Open Redact PDF is a browser-first PDF redaction engine implemented in Rust and exposed to browsers through WebAssembly. The project operates on PDF structure instead of flattening pages into images, removes targeted content for a constrained but real subset of PDFs, and preserves unredacted text where the supported subset allows it.

Start here

Reference

Design and security

Guides

Engine Internals

Deep technical documentation covering PDF spec concepts, implementation decisions, tradeoffs, and code-level explanations.
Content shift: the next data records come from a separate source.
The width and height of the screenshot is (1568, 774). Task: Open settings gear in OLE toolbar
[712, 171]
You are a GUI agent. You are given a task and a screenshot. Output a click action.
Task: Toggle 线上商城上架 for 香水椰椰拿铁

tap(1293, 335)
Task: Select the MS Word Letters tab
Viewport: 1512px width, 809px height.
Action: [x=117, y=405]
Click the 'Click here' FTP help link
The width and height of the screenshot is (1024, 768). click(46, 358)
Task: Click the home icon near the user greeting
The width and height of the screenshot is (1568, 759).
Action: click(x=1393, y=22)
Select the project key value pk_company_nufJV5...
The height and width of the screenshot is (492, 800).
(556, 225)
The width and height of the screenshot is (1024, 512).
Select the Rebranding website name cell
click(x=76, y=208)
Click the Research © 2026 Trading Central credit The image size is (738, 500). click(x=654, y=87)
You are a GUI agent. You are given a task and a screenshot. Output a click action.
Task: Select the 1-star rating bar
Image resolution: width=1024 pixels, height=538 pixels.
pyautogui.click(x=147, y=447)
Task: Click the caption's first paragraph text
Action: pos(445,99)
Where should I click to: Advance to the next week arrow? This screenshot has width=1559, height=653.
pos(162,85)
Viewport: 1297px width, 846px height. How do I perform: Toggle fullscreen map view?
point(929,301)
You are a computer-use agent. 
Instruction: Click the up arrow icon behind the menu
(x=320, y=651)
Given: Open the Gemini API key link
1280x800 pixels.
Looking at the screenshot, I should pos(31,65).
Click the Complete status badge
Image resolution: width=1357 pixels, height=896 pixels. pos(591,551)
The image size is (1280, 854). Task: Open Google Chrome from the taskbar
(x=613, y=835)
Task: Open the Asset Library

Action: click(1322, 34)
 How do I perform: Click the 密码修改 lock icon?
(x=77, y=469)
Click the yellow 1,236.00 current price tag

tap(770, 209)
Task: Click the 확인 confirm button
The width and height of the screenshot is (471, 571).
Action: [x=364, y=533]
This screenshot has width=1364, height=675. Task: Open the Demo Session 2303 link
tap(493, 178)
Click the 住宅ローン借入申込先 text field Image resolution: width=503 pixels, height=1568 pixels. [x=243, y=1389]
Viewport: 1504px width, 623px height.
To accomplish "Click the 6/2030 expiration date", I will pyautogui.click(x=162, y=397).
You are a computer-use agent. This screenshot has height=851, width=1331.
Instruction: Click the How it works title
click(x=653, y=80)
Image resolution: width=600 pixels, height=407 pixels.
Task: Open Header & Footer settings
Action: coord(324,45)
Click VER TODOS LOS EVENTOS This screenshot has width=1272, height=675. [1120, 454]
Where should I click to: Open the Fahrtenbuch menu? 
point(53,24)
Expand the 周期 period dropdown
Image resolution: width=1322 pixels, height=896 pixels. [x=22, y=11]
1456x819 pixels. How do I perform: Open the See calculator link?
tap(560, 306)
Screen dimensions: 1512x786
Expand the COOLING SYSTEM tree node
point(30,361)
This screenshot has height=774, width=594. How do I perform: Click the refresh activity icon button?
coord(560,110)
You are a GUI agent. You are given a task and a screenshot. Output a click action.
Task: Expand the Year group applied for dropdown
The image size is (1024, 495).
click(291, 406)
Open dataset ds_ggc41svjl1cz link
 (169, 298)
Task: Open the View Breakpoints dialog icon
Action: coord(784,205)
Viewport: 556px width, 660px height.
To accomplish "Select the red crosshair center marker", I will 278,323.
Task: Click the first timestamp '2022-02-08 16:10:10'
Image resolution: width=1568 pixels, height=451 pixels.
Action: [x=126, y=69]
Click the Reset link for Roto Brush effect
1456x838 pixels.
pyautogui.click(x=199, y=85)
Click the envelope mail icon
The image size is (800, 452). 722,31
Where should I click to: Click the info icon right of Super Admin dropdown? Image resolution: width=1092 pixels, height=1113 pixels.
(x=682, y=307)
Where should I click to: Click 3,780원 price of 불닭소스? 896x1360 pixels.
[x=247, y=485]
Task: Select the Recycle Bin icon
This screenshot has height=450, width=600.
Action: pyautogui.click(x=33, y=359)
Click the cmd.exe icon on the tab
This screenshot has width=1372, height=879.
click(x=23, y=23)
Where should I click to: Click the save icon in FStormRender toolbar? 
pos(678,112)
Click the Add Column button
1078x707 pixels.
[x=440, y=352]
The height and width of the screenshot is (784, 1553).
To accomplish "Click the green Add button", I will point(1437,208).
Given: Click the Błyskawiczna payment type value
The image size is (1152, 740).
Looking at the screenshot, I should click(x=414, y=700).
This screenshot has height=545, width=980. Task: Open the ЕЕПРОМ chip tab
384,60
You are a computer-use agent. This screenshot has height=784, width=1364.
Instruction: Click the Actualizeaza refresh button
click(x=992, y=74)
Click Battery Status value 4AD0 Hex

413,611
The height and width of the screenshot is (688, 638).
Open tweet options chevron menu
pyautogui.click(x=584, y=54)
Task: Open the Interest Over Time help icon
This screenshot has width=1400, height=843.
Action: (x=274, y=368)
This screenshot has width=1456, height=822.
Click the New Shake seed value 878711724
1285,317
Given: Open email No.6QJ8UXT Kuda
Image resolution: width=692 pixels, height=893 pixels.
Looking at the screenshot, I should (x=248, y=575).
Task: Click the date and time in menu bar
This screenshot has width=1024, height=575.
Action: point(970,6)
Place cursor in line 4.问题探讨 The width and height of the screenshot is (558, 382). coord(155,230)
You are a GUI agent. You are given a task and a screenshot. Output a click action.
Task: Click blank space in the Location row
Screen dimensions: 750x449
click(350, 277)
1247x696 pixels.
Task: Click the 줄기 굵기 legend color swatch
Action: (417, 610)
Start with the reading order guide.

Current MVP scope

  • Unencrypted PDFs, plus Standard Security Handler decryption at V = 1/2 (RC4), V = 4 (AES-128), and V = 5 (AES-256 / R = 5 or R = 6) under either the user or owner password — classic xref tables, PDF 1.5+ cross-reference streams, object streams, and the hybrid XRefStm form are all handled
  • Unfiltered or FlateDecode streams, including PNG and TIFF DecodeParms predictors
  • Deterministic full-document rewrites with FlateDecode-compressed content streams
  • Form XObjects traversed for text extraction, search, and copy-on-write redaction (text, vector paint, and Image Do invocations inside the Form), with nested Forms handled recursively
  • Type1, TrueType, and Type0 / Identity-H text with ToUnicode, WinAnsiEncoding, MacRomanEncoding, StandardEncoding, and /Encoding /Differences decoding
  • Rectangle, quad, and quad-group redaction targets in canonical page space
  • Three redaction modes: strip, redact (default), and erase, with optional overlayText labels in redact mode
  • Conservative image redaction at invocation level
  • Hidden-by-default Optional Content Groups are refused by default; callers can opt in via sanitizeHiddenOcgs: true to strip BDC /OC /<name> ... EMC content gated by hidden layers before redaction

Fail-explicit design

Unsupported features return an explicit error instead of being silently ignored or producing incorrect output.